The un-transformed CPU core using a huge switch statement is still a bit slower than the transformed core using separate functions, but the difference is small. In the first level of Duke Nukem 1 I was getting 25% to 26% untransformed with hoisting patch vs. 22% to 24% transformed.
Has -O3 become safer? I noticed I'm not getting warnings about it applying unsafe optimizations. Both DOSBox and JSMESS seem to work fine with -O3.
Without the hoisting patch, the number of variables is 32, and CPU usage is 50% to 55%.
Has -O3 become safer?
Yes, it now enables some safe-but-quite-expensive optimizations while the previous unsafe optimizations are available only via explicit flags.

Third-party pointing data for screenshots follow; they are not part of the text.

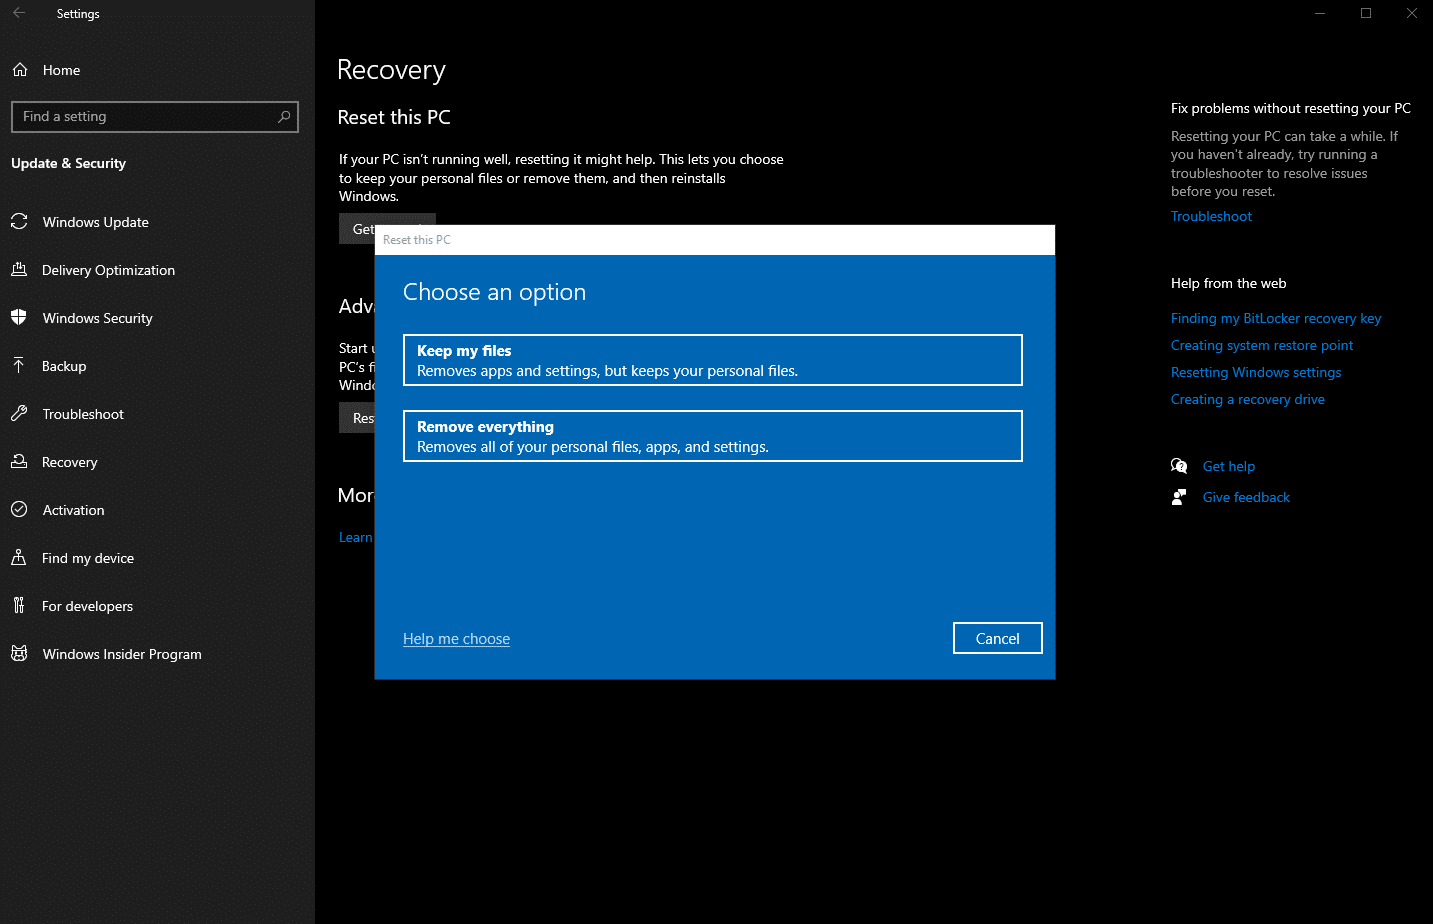Go to For developers section
The height and width of the screenshot is (924, 1433).
87,606
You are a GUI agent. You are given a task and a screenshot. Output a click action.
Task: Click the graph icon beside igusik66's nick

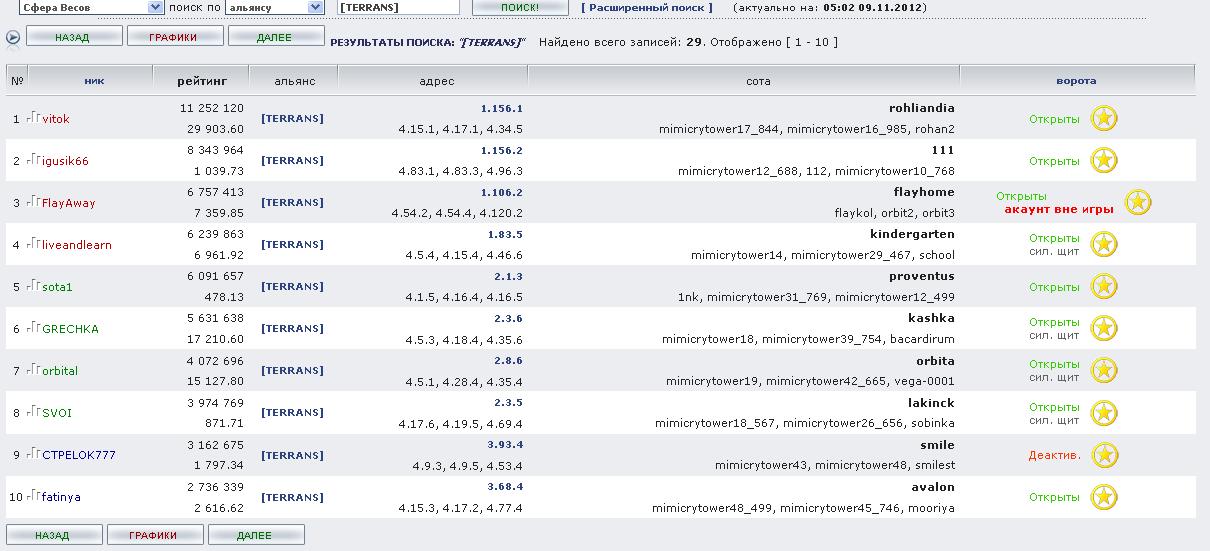[x=33, y=160]

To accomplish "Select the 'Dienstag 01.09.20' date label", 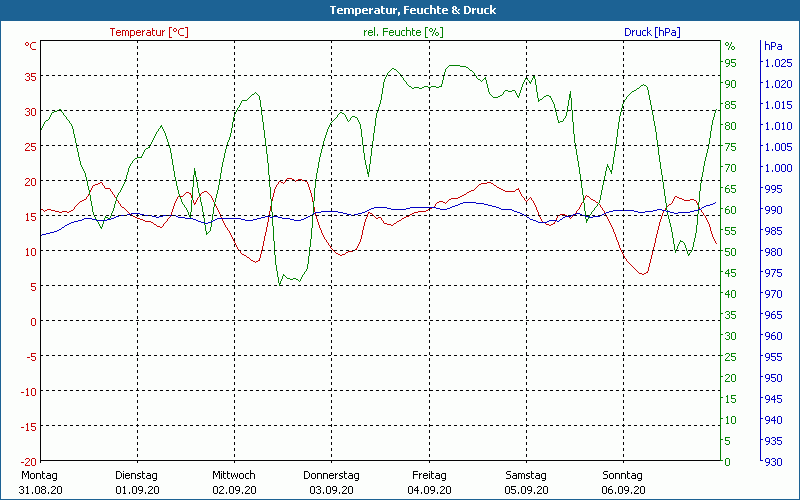I will pos(136,482).
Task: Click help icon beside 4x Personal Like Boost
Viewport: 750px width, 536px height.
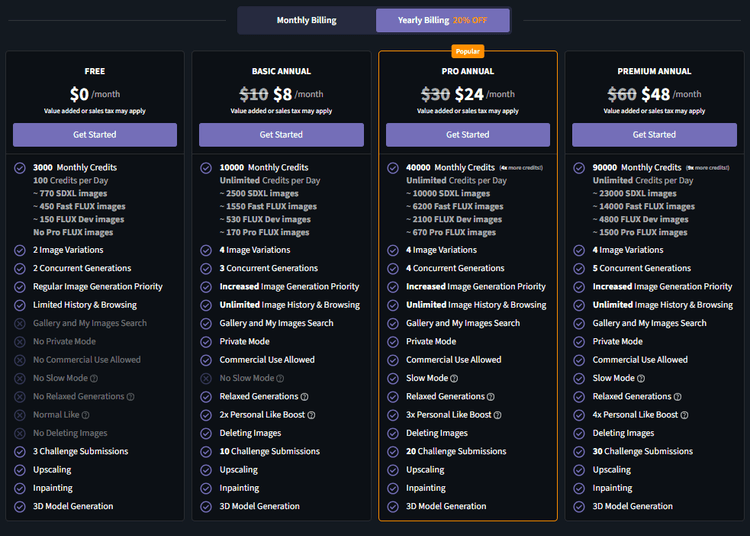Action: pos(684,415)
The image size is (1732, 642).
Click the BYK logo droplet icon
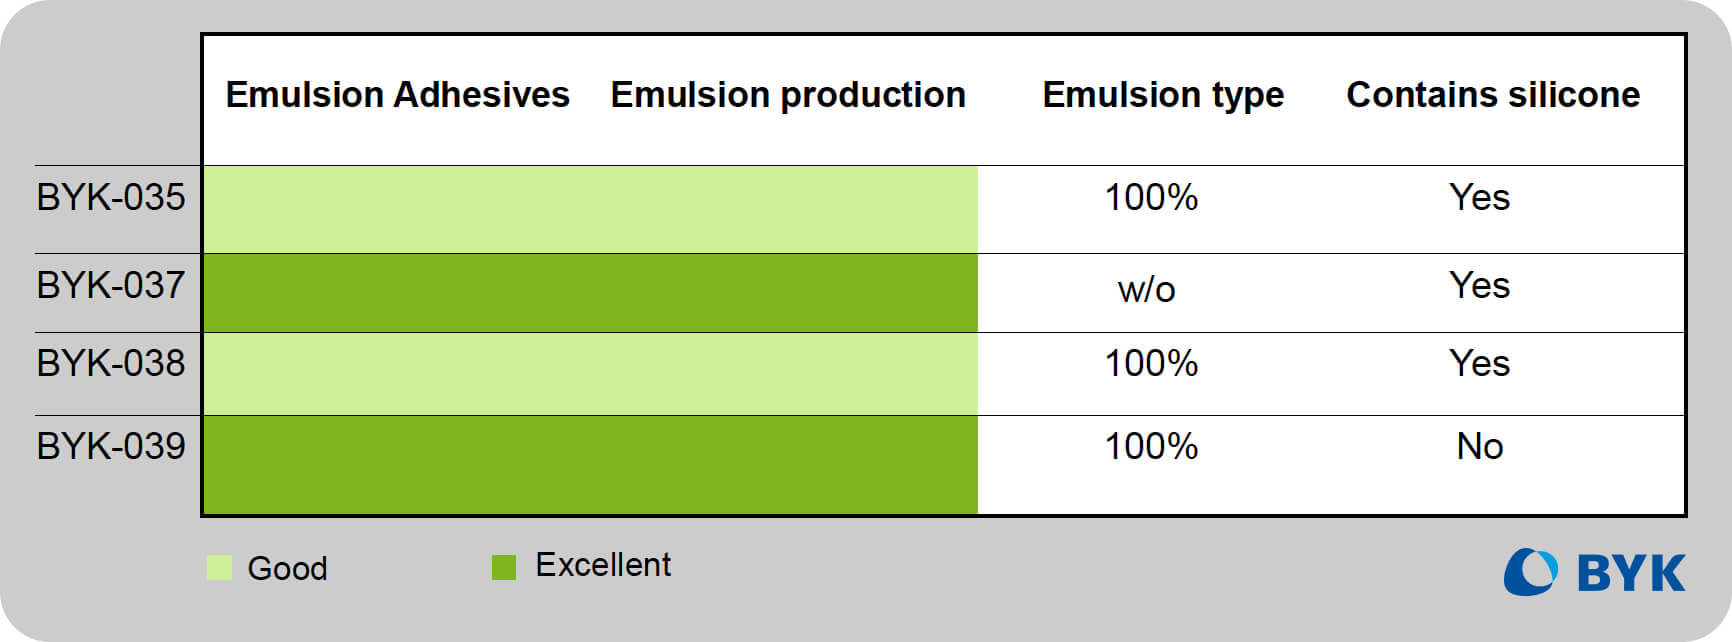[x=1530, y=572]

Surprisingly, enabling hoisting by only changing the "#if 0" to "#if 1" makes DOSBox slower! CPU usage in the same game is around 63%. I repeated this test several times, an the results are consistent. Hoisting does decrease total "else if" occurrences in the function from 567 to 187. So, hoisting only seems to benefit DOSBox if abort = true; is also replaced by NextEntries.insert(Target);, which causes errors when linking some other code.
In the profiler, with asm.js disabled the CPU function uses 96.7% of total time in the unaltered version, and 97.1% with #if 1. I cannot profile individual functions in Firefox with asm.js enabled, but it seems highly probable that the increase in CPU usage is from the CPU function.
Interesting. Not sure how to explain that. But it sounds like hoisting is not necessary then?
Has anyone encountered this problem with recent versions, using fastcomp? I was just looking through CPU_Core_Normal_Run() in DOSBox without my source-level transformation, compiled with Emscripten 1.29.6 at -O3. The JS code looks good. There is a switch setting a variable and another testing the variable it set, but everything is done via switches, so it should be fast. It performs well in Firefox 35.
Performance is horrible in Chrome 40, but that is a V8 JS engine issue with big switches. It may make sense to have some workaround for that V8 issue in Emscripten, but at least this if-else chain problem might be fixed now.
Yeah, hopefully this should now be ok. The relooper emits switches when LLVM suggests to.
Regarding chrome performance, they are now using turbofan, a new backend, instead of crankshaft, for asm.js content, which is promising (not on release yet, but on dev). Hopefuly turbofan won't have the same limitations on switch size. However, when I tried the massive-sqlite benchmark - which tests among other things a very large switch - it didn't run correctly, so might be too early to test. But hopefully soon. (bug: https://code.google.com/p/v8/issues/detail?id=3800 )
This issue has been automatically marked as stale because there has been no activity in the past 2 years. It will be closed automatically if no further activity occurs in the next 7 days. Feel free to re-open at any time if this issue is still relevant.